== Data supplied ==

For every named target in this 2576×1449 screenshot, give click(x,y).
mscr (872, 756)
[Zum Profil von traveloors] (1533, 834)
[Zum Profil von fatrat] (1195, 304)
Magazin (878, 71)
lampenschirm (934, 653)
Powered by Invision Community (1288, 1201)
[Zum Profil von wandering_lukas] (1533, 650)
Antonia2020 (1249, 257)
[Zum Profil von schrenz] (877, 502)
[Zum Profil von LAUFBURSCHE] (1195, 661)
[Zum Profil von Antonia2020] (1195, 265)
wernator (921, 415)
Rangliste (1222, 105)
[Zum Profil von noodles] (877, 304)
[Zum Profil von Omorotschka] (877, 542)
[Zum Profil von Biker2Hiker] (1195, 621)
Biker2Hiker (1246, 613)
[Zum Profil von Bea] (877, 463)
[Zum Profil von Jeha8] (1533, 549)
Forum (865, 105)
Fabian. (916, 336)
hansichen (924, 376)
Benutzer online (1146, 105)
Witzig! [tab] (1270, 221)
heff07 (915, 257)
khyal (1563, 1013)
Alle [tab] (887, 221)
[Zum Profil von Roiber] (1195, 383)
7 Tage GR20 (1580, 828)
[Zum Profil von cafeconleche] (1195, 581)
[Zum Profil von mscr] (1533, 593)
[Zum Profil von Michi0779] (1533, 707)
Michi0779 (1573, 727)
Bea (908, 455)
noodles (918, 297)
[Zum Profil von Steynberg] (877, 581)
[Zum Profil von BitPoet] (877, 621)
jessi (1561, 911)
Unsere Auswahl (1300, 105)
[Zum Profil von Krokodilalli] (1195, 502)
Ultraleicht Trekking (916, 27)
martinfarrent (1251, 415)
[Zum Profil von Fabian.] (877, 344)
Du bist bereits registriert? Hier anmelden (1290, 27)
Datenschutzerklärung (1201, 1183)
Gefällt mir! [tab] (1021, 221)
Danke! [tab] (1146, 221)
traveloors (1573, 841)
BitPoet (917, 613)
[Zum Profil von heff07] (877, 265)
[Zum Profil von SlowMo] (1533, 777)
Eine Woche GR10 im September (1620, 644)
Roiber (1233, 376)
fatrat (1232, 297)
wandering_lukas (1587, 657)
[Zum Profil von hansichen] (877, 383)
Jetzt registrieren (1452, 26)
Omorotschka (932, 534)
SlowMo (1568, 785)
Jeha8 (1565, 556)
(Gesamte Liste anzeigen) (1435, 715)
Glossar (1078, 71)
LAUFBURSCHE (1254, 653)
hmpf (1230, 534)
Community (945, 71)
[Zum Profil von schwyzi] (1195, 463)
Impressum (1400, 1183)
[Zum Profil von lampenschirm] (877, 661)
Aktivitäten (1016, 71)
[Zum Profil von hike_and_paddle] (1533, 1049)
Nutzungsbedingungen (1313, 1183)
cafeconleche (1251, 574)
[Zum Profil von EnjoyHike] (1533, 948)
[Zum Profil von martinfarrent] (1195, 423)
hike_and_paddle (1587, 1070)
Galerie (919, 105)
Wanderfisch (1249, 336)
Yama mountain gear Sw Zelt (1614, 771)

===

§ What the task requires: Every line of the records should be reproduced exactly.

§ Solution to this problem:
For every named target in this 2576×1449 screenshot, give click(x,y).
mscr (872, 756)
[Zum Profil von traveloors] (1533, 834)
[Zum Profil von fatrat] (1195, 304)
Magazin (878, 71)
lampenschirm (934, 653)
Powered by Invision Community (1288, 1201)
[Zum Profil von wandering_lukas] (1533, 650)
Antonia2020 (1249, 257)
[Zum Profil von schrenz] (877, 502)
[Zum Profil von LAUFBURSCHE] (1195, 661)
[Zum Profil von Antonia2020] (1195, 265)
wernator (921, 415)
Rangliste (1222, 105)
[Zum Profil von noodles] (877, 304)
[Zum Profil von Omorotschka] (877, 542)
[Zum Profil von Biker2Hiker] (1195, 621)
Biker2Hiker (1246, 613)
[Zum Profil von Bea] (877, 463)
[Zum Profil von Jeha8] (1533, 549)
Forum (865, 105)
Fabian. (916, 336)
hansichen (924, 376)
Benutzer online (1146, 105)
Witzig! [tab] (1270, 221)
heff07 (915, 257)
khyal (1563, 1013)
Alle [tab] (887, 221)
[Zum Profil von Roiber] (1195, 383)
7 Tage GR20 (1580, 828)
[Zum Profil von cafeconleche] (1195, 581)
[Zum Profil von mscr] (1533, 593)
[Zum Profil von Michi0779] (1533, 707)
Michi0779 (1573, 727)
Bea (908, 455)
noodles (918, 297)
[Zum Profil von Steynberg] (877, 581)
[Zum Profil von BitPoet] (877, 621)
jessi (1561, 911)
Unsere Auswahl (1300, 105)
[Zum Profil von Krokodilalli] (1195, 502)
Ultraleicht Trekking (916, 27)
martinfarrent (1251, 415)
[Zum Profil von Fabian.] (877, 344)
Du bist bereits registriert? Hier anmelden (1290, 27)
Datenschutzerklärung (1201, 1183)
Gefällt mir! [tab] (1021, 221)
Danke! [tab] (1146, 221)
traveloors (1573, 841)
BitPoet (917, 613)
[Zum Profil von heff07] (877, 265)
[Zum Profil von SlowMo] (1533, 777)
Eine Woche GR10 im September (1620, 644)
Roiber (1233, 376)
fatrat (1232, 297)
wandering_lukas (1587, 657)
[Zum Profil von hansichen] (877, 383)
Jetzt registrieren (1452, 26)
Omorotschka (932, 534)
SlowMo (1568, 785)
Jeha8 (1565, 556)
(Gesamte Liste anzeigen) (1435, 715)
Glossar (1078, 71)
LAUFBURSCHE (1254, 653)
hmpf (1230, 534)
Community (945, 71)
[Zum Profil von schwyzi] (1195, 463)
Impressum (1400, 1183)
[Zum Profil von lampenschirm] (877, 661)
Aktivitäten (1016, 71)
[Zum Profil von hike_and_paddle] (1533, 1049)
Nutzungsbedingungen (1313, 1183)
cafeconleche (1251, 574)
[Zum Profil von EnjoyHike] (1533, 948)
[Zum Profil von martinfarrent] (1195, 423)
hike_and_paddle (1587, 1070)
Galerie (919, 105)
Wanderfisch (1249, 336)
Yama mountain gear Sw Zelt (1614, 771)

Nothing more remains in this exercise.